Est
- Type: Cola
- Manufacturer: Sermsuk Public Company Limited
- Origin: Thailand
- Introduced: 2012; 14 years ago
- Website: www.sermsukplc.com/brand/est

= Est Cola =

Soft drink from Thailand

Est (stylized as est; เอส) Cola is a cola soft drink from Thailand, manufactured by Sermsuk Public Company Limited. It was launched on 2 November 2012.

== History ==
Est Cola was created following the termination of the company's contract with PepsiCo, for whom it had bottled and distributed Pepsi in Thailand since 1952. The Pepsi-Sermsuk split created an opportunity for Coca-Cola to become the leading soda brand in the country. PepsiCo had 48% market shares in Thailand before the split (and Coca-Cola 42%), but its shares dropped to 15% after the split. The split happened after PepsiCo tried and failed to take over Sermsuk.

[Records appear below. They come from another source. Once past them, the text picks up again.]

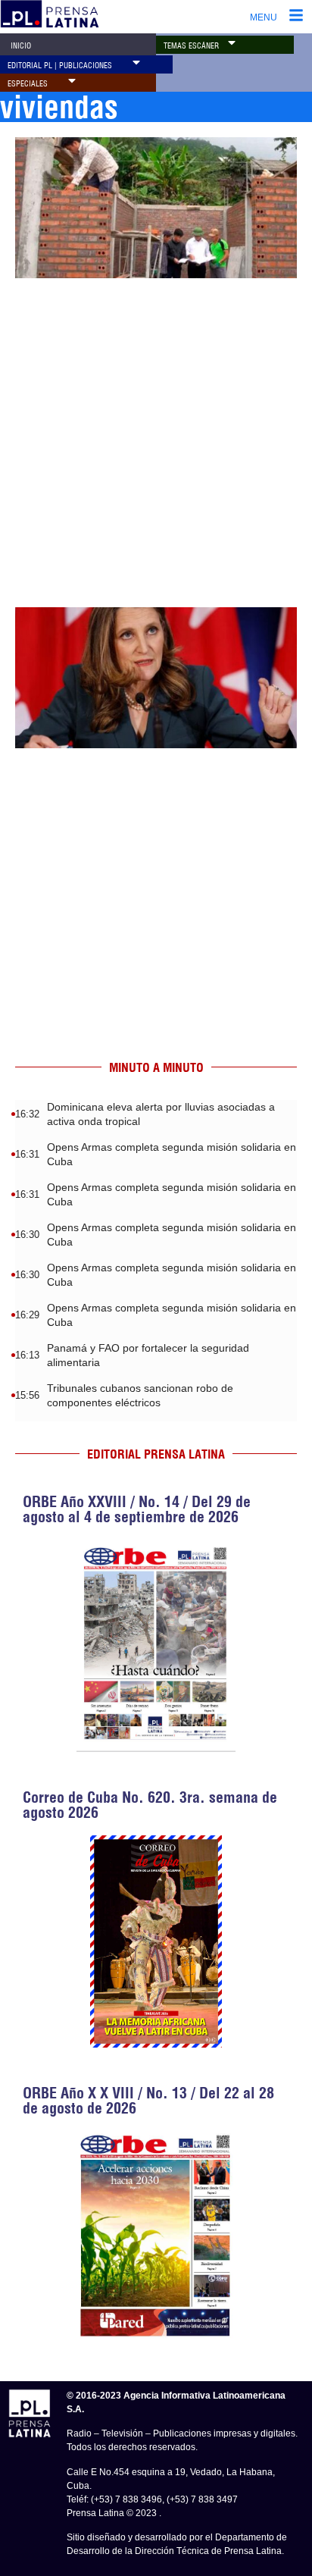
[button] (232, 42)
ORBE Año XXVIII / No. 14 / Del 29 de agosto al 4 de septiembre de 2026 (137, 1509)
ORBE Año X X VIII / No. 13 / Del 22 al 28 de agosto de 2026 (148, 2100)
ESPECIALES (28, 84)
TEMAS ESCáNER (191, 46)
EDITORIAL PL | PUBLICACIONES (60, 66)
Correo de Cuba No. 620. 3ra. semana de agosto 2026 (150, 1805)
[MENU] (296, 17)
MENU (263, 17)
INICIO (21, 46)
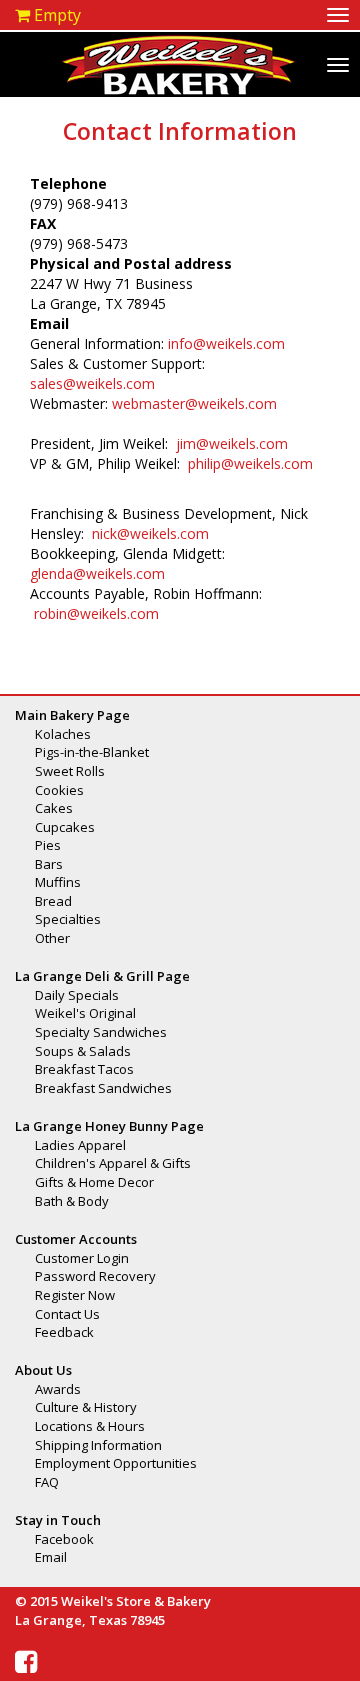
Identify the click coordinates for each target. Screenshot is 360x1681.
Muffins (58, 882)
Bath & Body (72, 1201)
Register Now (75, 1295)
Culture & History (86, 1407)
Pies (48, 845)
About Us (43, 1370)
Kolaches (63, 734)
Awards (58, 1389)
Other (52, 938)
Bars (49, 864)
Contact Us (67, 1314)
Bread (53, 901)
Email (51, 1557)
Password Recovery (95, 1276)
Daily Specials (77, 995)
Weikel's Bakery (178, 64)
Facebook (64, 1539)
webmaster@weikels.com (194, 403)
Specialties (68, 919)
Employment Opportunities (116, 1463)
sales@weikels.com (92, 383)
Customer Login (82, 1258)
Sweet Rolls (70, 771)
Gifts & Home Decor (94, 1182)
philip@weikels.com (250, 463)
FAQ (47, 1482)
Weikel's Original (85, 1013)
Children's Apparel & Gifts (113, 1163)
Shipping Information (98, 1445)
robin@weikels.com (96, 613)
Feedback (64, 1332)
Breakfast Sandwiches (103, 1088)
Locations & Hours (90, 1426)
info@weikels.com (226, 343)
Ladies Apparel (80, 1145)
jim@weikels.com (232, 443)
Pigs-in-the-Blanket (92, 752)
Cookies (59, 790)
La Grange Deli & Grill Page (102, 976)
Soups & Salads (83, 1051)
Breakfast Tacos (84, 1069)
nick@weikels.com (150, 533)
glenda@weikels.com (97, 573)
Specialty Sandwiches (101, 1032)
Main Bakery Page (72, 715)
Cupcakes (65, 827)
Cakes (54, 808)
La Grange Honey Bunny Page (109, 1126)
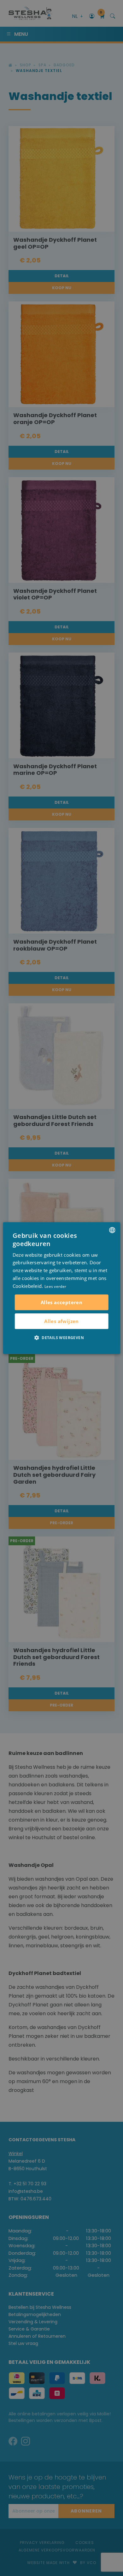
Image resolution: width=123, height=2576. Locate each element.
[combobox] (112, 1230)
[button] (61, 1337)
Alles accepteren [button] (61, 1302)
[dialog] (61, 1288)
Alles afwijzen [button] (61, 1321)
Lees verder (55, 1286)
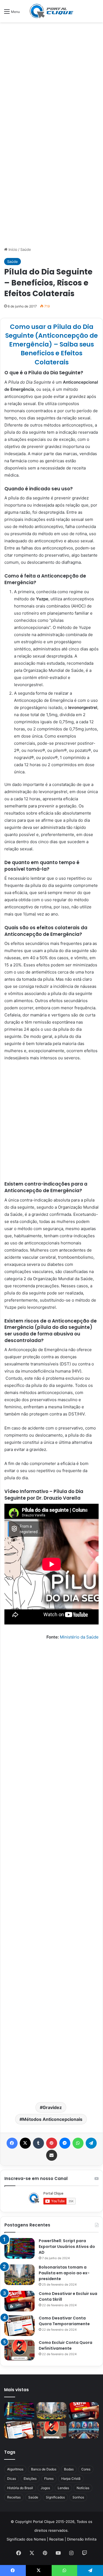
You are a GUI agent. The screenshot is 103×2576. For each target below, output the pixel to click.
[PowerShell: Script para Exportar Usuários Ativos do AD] (19, 2248)
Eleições (30, 2478)
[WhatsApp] (78, 2143)
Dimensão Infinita (81, 2539)
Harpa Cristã (70, 2478)
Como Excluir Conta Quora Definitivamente (65, 2345)
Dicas (11, 2478)
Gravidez (52, 2107)
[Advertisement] (51, 79)
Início (12, 249)
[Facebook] (12, 2143)
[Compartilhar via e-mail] (51, 2155)
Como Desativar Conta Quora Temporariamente (64, 2321)
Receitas (14, 2497)
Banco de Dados (43, 2469)
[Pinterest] (51, 2143)
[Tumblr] (38, 2143)
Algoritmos (15, 2469)
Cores (85, 2469)
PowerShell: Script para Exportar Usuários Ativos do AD (67, 2246)
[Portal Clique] (52, 11)
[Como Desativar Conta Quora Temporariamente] (19, 2325)
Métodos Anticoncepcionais (52, 2119)
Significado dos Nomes (26, 2539)
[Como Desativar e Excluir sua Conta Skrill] (19, 2301)
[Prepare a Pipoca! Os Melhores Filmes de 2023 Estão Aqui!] (84, 2429)
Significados (55, 2497)
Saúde (25, 249)
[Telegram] (91, 2143)
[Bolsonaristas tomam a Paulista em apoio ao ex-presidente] (19, 2274)
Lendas (63, 2488)
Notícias (83, 2488)
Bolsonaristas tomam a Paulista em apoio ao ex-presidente (64, 2272)
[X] (25, 2143)
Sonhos (78, 2497)
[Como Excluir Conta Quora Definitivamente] (19, 2350)
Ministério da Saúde (79, 1637)
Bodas (69, 2469)
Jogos (45, 2488)
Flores (49, 2478)
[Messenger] (64, 2143)
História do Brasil (20, 2488)
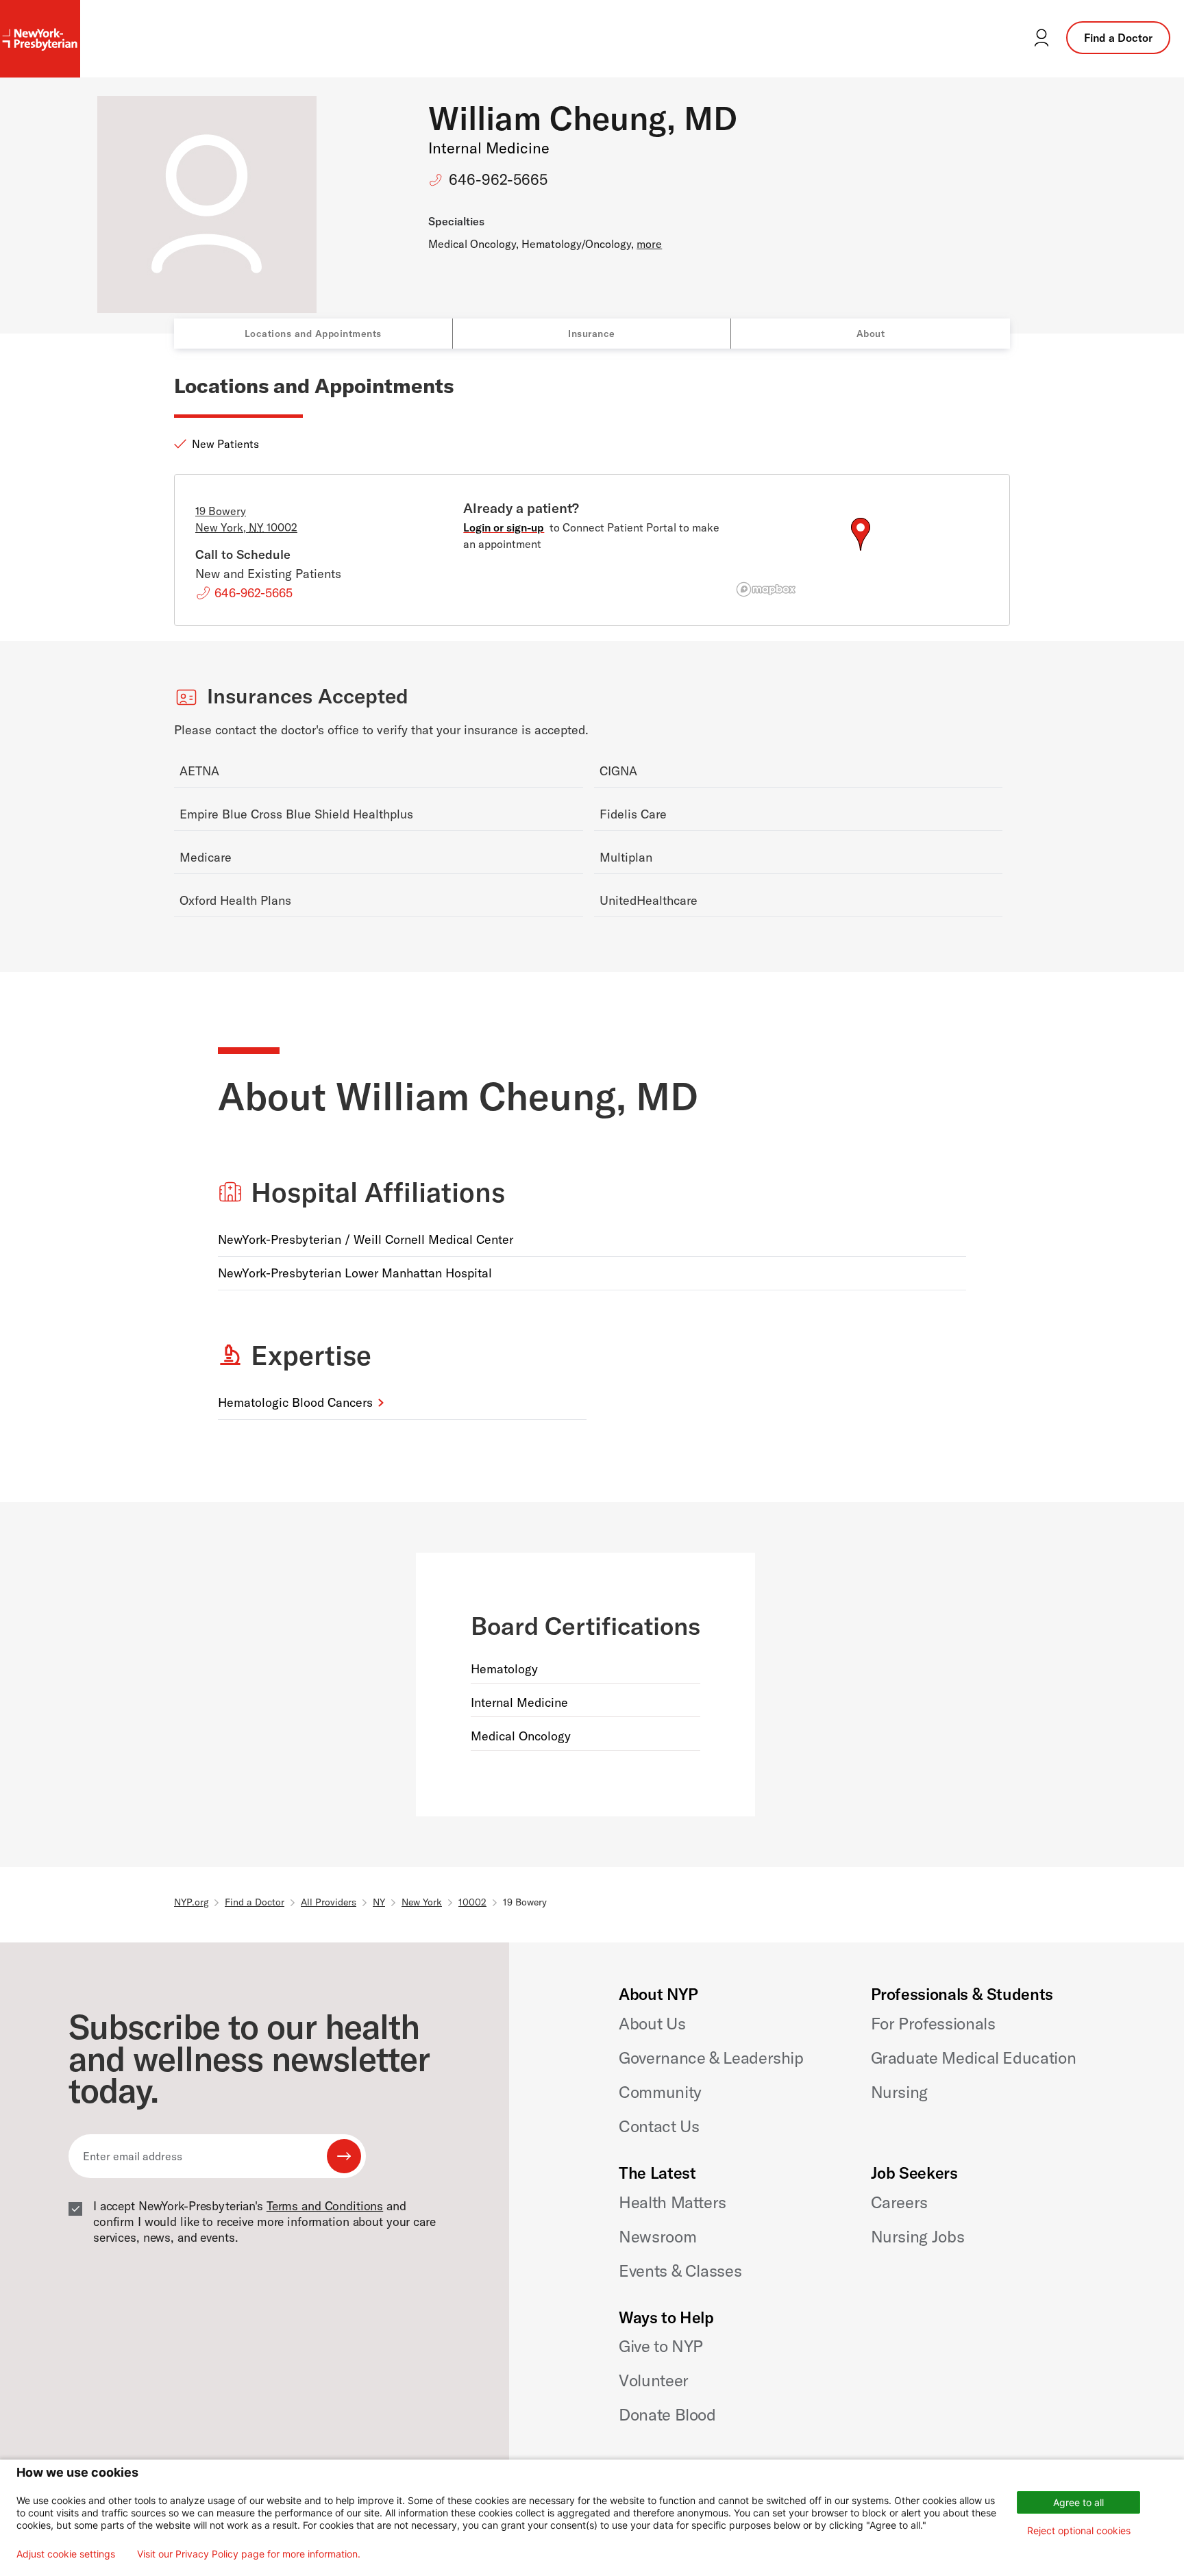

In 2014, ThaiBev acquired Est Cola from Sermsuk for THB1.56 billion (US$ ). Sermsuk remained the manufacturer of the cola.

==Involvement in sports==
In 2013, Est signed a two-year partnership with Manchester City F.C. to use the club's image for advertising purposes in Thailand.

Est has been sponsoring the Thailand national volleyball teams both men and women since 2015. A Thai womens' volleyball team baring the soda's name, Est Cola has also been formed which participates in international club tournaments.